LAWS(PVC)-1934-4-2

MOKAM HALDAR Vs. NAIMADDI SHAIKH

Decided On April 11, 1934
MOKAM HALDAR Appellant
V/S
NAIMADDI SHAIKH Respondents

JUDGEMENT

(1.) This is an appeal by the plaintiff in a suit for declaration of title to certain lands and recovery of possession. The lands in suit comprised three cadastral survey plots Nos. 1049 1116 and 1117. These plots together make up an area of 26 bighas. The plaintiff claimed these lands on the strength of a patta obtained from the patnidar, Annadaprasad Mukherji, in 1326. In that patta the area of the land demised to the plaintiff was stated as measuring by guess three bighas. A local investigation was made by a commissioner and he submitted a map and a report. The commissioner reported that in his view the land in dispute was comprised within the boundaries of the plaintiff's patta. The trial Court accepted that view and decreed the suit. In appeal by the defendants the learned Subordinate Judge did not accept the conclusion of the commissioner that the lands in suit are identical with the lands demised to the plaintiff by the patta of 1326. On going through the report of the commissioner, the learned Subordinate-Judge came to the conclusion that the boundaries on the north and west coincided with the boundaries in the plaintiff's patta, but that the boundaries on the south and the east were not identical. In this view, the learned Subordinate Judge held that the plaintiff would be entitled to an area of land measuring three bighas beginning with the boundaries on the north and west.
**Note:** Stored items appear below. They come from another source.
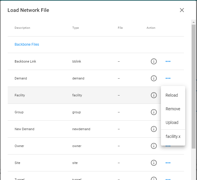
Task: Click the Demand row info icon
Action: 154,78
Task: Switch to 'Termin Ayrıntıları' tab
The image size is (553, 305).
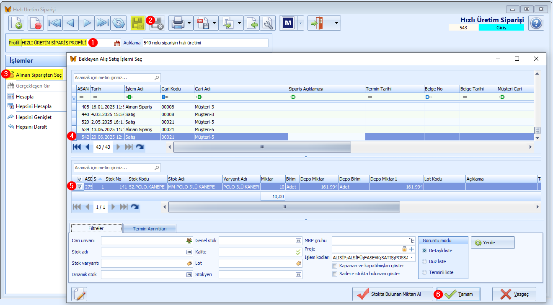Action: pos(150,229)
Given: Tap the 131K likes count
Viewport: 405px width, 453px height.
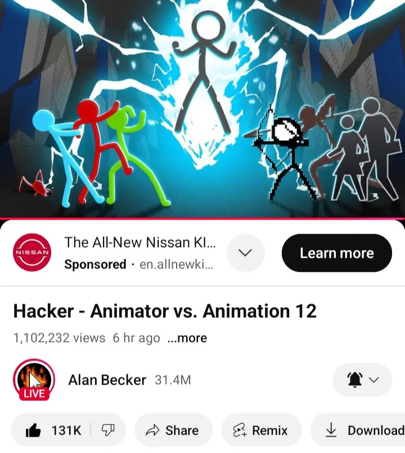Looking at the screenshot, I should click(x=66, y=430).
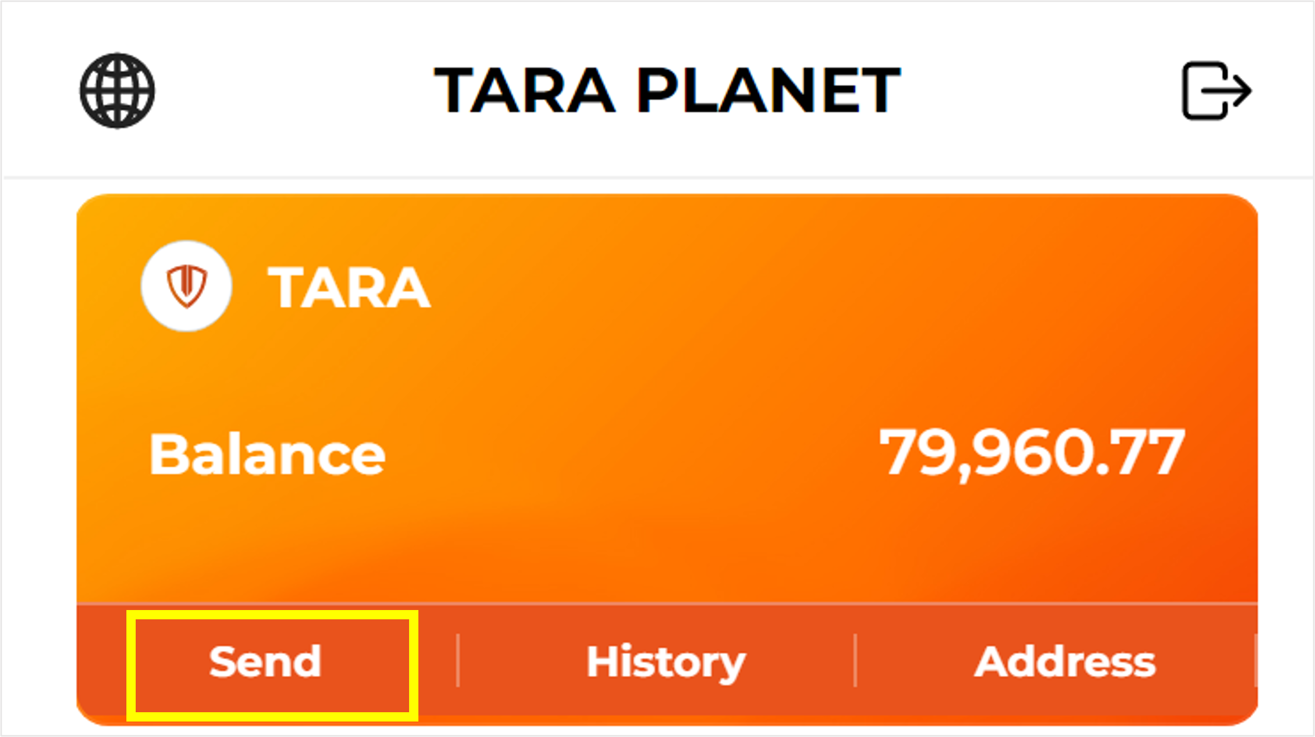Change language via the globe icon

(x=117, y=90)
(2.) In appeal, it is urged that the procedure adopted by the learned Subordinate Judge was wrong, that he had no authority to set aside the finding of the commissioner and to adopt only a part of his report. The learned advocate has quoted the case in Tirthabasi Singha V/s. Bepin Krishna 1917 Cal 573, decided in 1916 by Sir Lancelot Sanderson and Sir Asutosh Mookerjee. In that case the first Court accepted the commissioner's report and decreed the suit. The Court of appeal found the report to be unsatisfactory and unreliable and dismissed the suit. The High Court, in the circumstances of that case, considered that the case should go back to the first Court for a fresh local investigation. We are of opinion that in this case the learned Subordinate Judge did not exceed the proper limits in criticising the work of the commissioner. He accepted the map prepared by the Commissioner as correct. He accepted facts stated by the commissioner. He only disagreed with the conclusion of the commissioner. This, in our opinion, he was entitled to do.

(3.) It has been strenuously urged that the learned Subordinate Judge misdirected himself in holding the view that the plaintiff was entitled to only three bighas of land as stated in his patta. It is urged that the plaintiff obtained settlement by his patta of 1326 of jungli lands and that the area was put by guess and not by measurement and that, in the circumstances, the plaintiff was entitled to all the lands, which were found within the boundaries as stated in his patta. In support of this view, the case of Durga Prasad Singh V/s. Rajendra Narayan (1913) 41 Cal 493 decided by their Lordships of the Judicial Committee in 1913, has been quoted. In that case, the landlord sued for rent on the basis of a patta when the rent was calculated on the basis of an area of 400 bighas of land. The defendants pleaded that the area was less than 400 bighas and claimed a proportionate abatement of rent. It was found that the defendants in a previous suit had got reduction on the basis of inferior quality of coal but not on any representation or complaint that there were not 400 bighas of land within the boundaries specified in the schedule to the kabuliyat. In that case, the first Court found that the area in the possession of the defendants was 346 bighas. In appeal, the High Court found that the area found in the defendant's possession was 275 bighas. Their Lordships of the Judicial Committee held that the defendants were bound to pay rent for the whole of the land within the boundaries, although it had been arrived at on the basis of 400 bighas in area. In the present case, the area obtained by the plaintiff by his patta was three bighas of land at a rent of Re. 1 per bigha. In our view, the learned Subordinate Judge was not wrong in holding that, on the strength of this patta, the plaintiff was not entitled to dispossess the defendants from 26 bighas of land. In our opinion, the decree of the Court of appeal below is correct. This appeal is dismissed with costs. McNair, J.